■ **ESTRATTO DEL TESTO**:

Che indossi un long dress leopardato, uno scollatissimo abito dorato di paillettes o un tailleur pantaloni sbrilluccicante, Sharon Stone non è una diva che passa inosservata. Non lo era neppure da ragazzina, quando andava in giro per Los Angeles sui pattini a rotelle, squattrinata e senza prospettive. Eppure non ha mai accettato compromessi: è stata molestata, licenziata e allontanata da Hollywood.
Sharon Stone è stata dimenticata per 20 anni
Ma ora sembra tornata e intende restare. Lo aveva anticipato nel memoir Il bello di vivere due volte (Rizzoli) e lo ha ribadito stringendo in mano il Golden Icon Award al Festival di Zurigo. A 63 anni e con una carriera come la sua alle spalle, verrebbe da pensare che dei trofei non le importi nulla: invece no, ci tiene eccome, perché per 20 anni è stata dimenticata. Troppo chiassosa, troppo spregiudicata, troppo diretta, troppo avvezza a dire le parolacce: per lo show business era “troppo e basta”. Adesso si riprende il posto che è suo di diritto nell’Olimpo delle star e ci scherza su. Quasi.
Dica la verità: si era stufata del mondo delle celebrity?
«Nemmeno per sogno: chi non vorrebbe essere una diva del cinema? La verità è che sono stata messa alla porta».
Dicono che abbia fatto fuori manager e agente e che adesso si gestisca da sola. È vero?
«Certo: le agenzie non sono sempre oneste, spesso passano le proposte per te ad altri clienti. Da quando non ho più un manager ricevo dieci progetti a settimana, mi scrivono tutti su Instagram e io leggo e rispondo a mio piacimento. Prima, invece, non ho sentito nulla per molto, molto tempo. Ecco perché ora ho voglia di lavorare tanto, soprattutto con le donne. Quando ho cominciato mi trovavo spesso a essere l’unica tra 250 maschi. Ok, ho imparato a parlare quello che chiamo “uominese”, ma oramai le cose sono cambiate».
Un collega, invece, con cui collaborerebbe a scatola chiusa?

■ **DATI DISPONIBILI**:

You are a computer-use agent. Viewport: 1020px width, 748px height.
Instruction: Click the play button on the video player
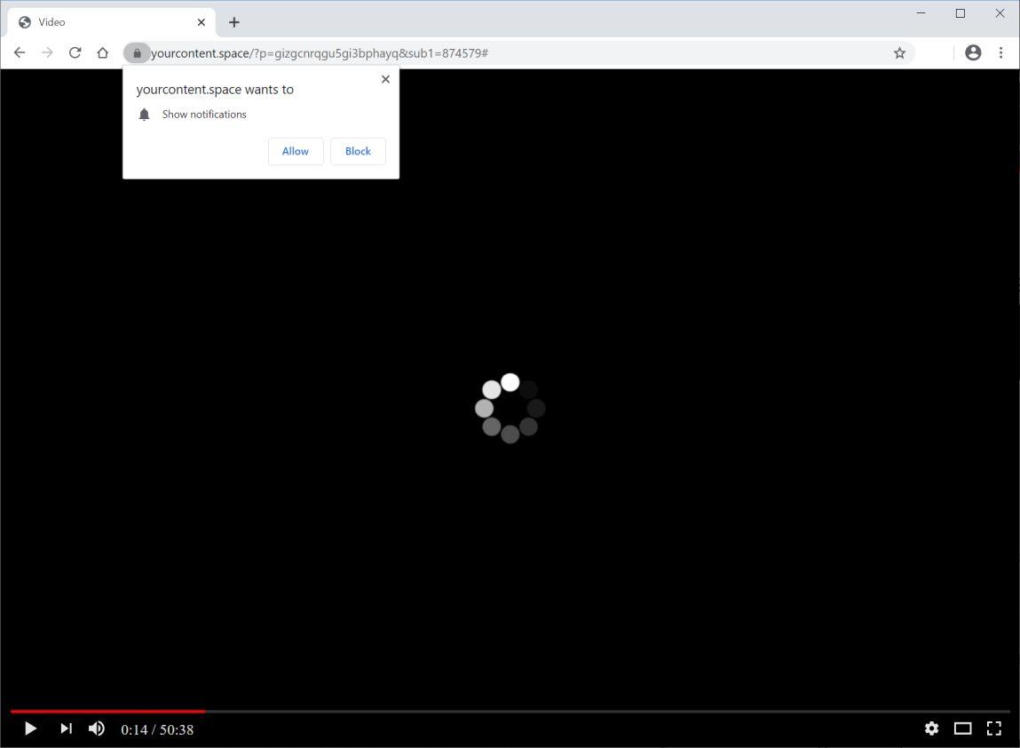click(30, 728)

■ **CONSEGNA**: Secondo l'intervista a Sharon Stone, in quale festival l'attrice ha ricevuto il Golden Icon Award?

■ **RISPOSTA**: Al Festival di Zurigo.